Theater Review: “Little Women” big on talent at Pennsylvania Playhouse
BY PAUL WILLISTEIN
pwillistein@tnonline.com
The production of “Little Women: The Play” is big on talent at The Pennsylvania Playhouse.
The Playhouse production is charmed and charming with a talented cast skillfully directed by Melissa Miller.
Miller expertly navigates the sentimentality, the tragedy (what becomes of the March sisters) and the humor of young ladies as individualistic as their dreams.
Each actor creates a distinctive personality true to the script by Kate Hamill, adapted from the 1868 novel by Louisa May Alcott (1832-1888).
The Kate Hamill play premiered off-Broadway in 2019 at the Cherry Lane Theatre, New York City.
The novel was adapted for a play by Marian de Forest, which opened on Broadway at the Playhouse Theatre in 1912, and revived on Broadway in 1917, 1931, 1944 and 1946.
A musical version, with book by Allan Knee, lyrics by Mindi Dickstein, and music by Jason Howland, opened on Broadway at the August Wilson Theatre in 2005.
I have not seen the Marian de Forest version, nor read the script of that play, nor seen the musical version.
The play by Kate Hamill is a contemporary take on topics inherent in the novel: sibling rivalry, friendship and love; the sisters’ individual longings, and pressures on the family in the socio-economic climate of its day.

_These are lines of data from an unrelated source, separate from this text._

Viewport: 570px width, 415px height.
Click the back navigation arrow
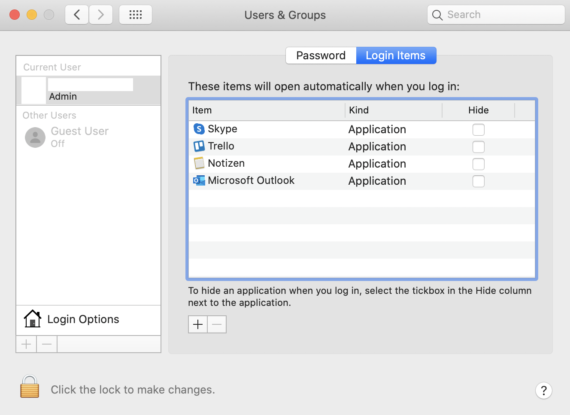pos(76,14)
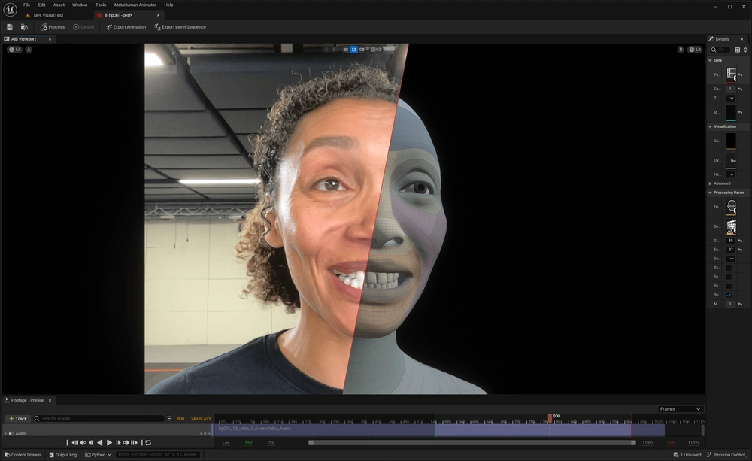Click Details panel table view icon
The image size is (752, 461).
point(737,50)
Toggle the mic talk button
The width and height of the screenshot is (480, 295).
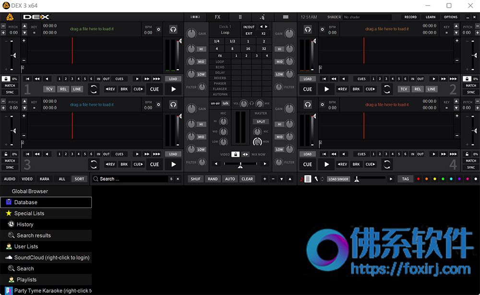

The play takes place in the sisters’ March family home in Concord, Mass., in the 1860s during the Civil War.
I have seen four of the theatrical movie versions.
There is the 1933 version directed by George Cukor and starring Katharine Hepburn.
A 1949 version directed by Mervyn LeRoy stars Elizabeth Taylor, June Allyson, Janet Leigh and Margaret O’Brien.
A 1994 version directed by Gillian Armstrong stars Winona Ryder, Kristen Dunst, Claire Danes, Susan Sarandon and Christian Bale.
A 2019 version directed by Greta Gerwig stars Saoirse Ronan, Emma Watson, Florence Pugh, Laura Dern, Meryl Streep and Timothee Chalamet.
The film pedigree of “Little Women” certainly fits the bill for the Playhouse’s 2025 season theme of plays as movies and movies as plays.
The novel, said to be semi-autobiographical, is considered one of the first coming-of-age fiction stories. The play concentrates on a more narrow timeline.
The Playhouse production, with Set and Lighting Design by Brett Oliveira, Costume Design by Safran Astra and Sound and Music Design by Amanda Haag moves briskly through a series of scenes that function as vignettes. The Dec. 7, 2025, performance was seen for this review.
The realism, a hallmark of the novel, that the actors bring to the Playhouse stage is impressive, believable and noteworthy. Director Melissa Miller balances the novel’s serious themes with the humor that playwright Kate Hamill culls.
In the Playhouse production, the March family of young ladies is portrayed with chamber ensemble clarity.
At the play’s center is Jo March (Mia Zappacosta). There’s always an area actor who appears in the firmament of the Lehigh Valley stage like a comet. Such is Zappacosta in her Playhouse debut. She made the character, by turns, audacious, humorous, serious, and pleased to receive $30 for her first newspaper article as the American Civil War swirls around the March family.
Angella Brown (Amy March), in her Playhouse debut, elicits many of the play’s laugh lines through her character’s misuse of words. Amy is the Miss Malaprop of the March Sisters, and Jo never lets her forget it as she jots down her sister’s verbal faux pas in her notebook.
Bryanna Pye (Meg March) projects the most even-keeled personality of the sisters. The character she plays is that of the family peace-maker and, sometimes, referee.
Emma Funderburk (Beth March), in her Playhouse debut, plays her role in such a fragile way that she is wan and wraith-like, successfully foreshadowing her characters’ fate. Her final scene, which brings the play to an emotional climax, genuinely starts the tears flowing, on-stage and off.
“Little Women” is not an easy drama to pull off and the Playhouse ensemble of Krista Metter (Marmee), Nana Nyanor (Hannah), Alec Gould (Laurence), Charlie Dalrymple (Mr. Laurence), Shawn McCoy (John Brooks), Amy Oselkin (Mrs. Mingott) and Daniel VanArsdale (Parrot) do so with exemplary performances.
The title, “Little Women,” almost becomes a pun on the big ideas that permeate the dialogue of the splendid Pennsylvania Playhouse production. There’s nothing little about these women.